(Information provided)

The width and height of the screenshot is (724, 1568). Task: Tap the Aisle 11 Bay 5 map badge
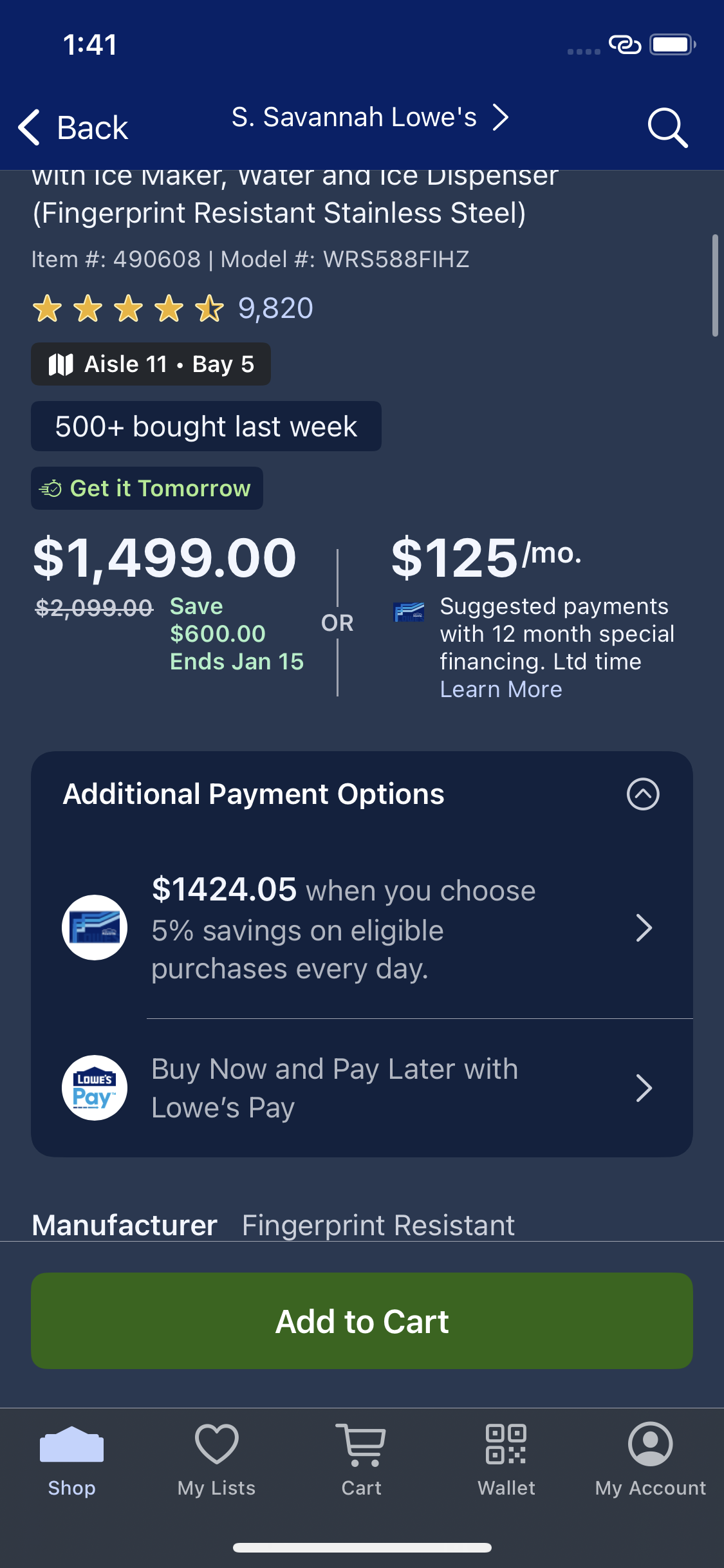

(End Information provided)
(Information provided)

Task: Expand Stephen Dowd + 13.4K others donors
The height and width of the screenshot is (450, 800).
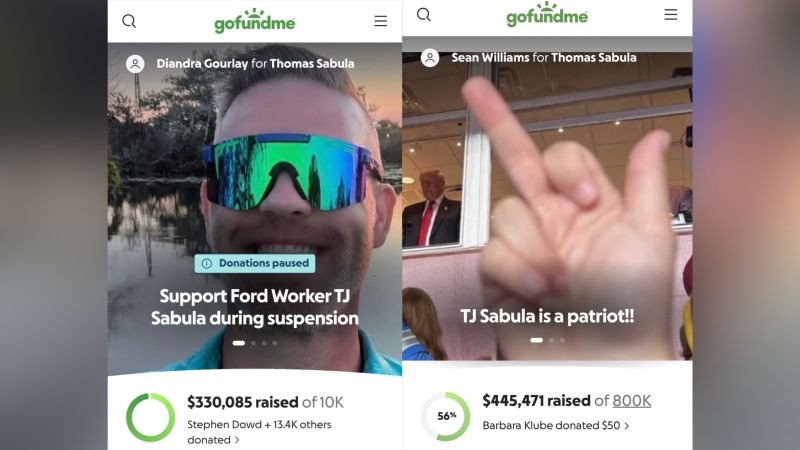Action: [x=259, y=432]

(End Information provided)
(Information provided)

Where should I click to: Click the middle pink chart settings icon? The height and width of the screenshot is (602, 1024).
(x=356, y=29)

(End Information provided)

=== Exercise ===
Locate the word "Task" in the records and collect each line it appears in.

=== Answer section ===
The width and height of the screenshot is (724, 1568). Task: Tap the Aisle 11 Bay 5 map badge
Task: Expand Stephen Dowd + 13.4K others donors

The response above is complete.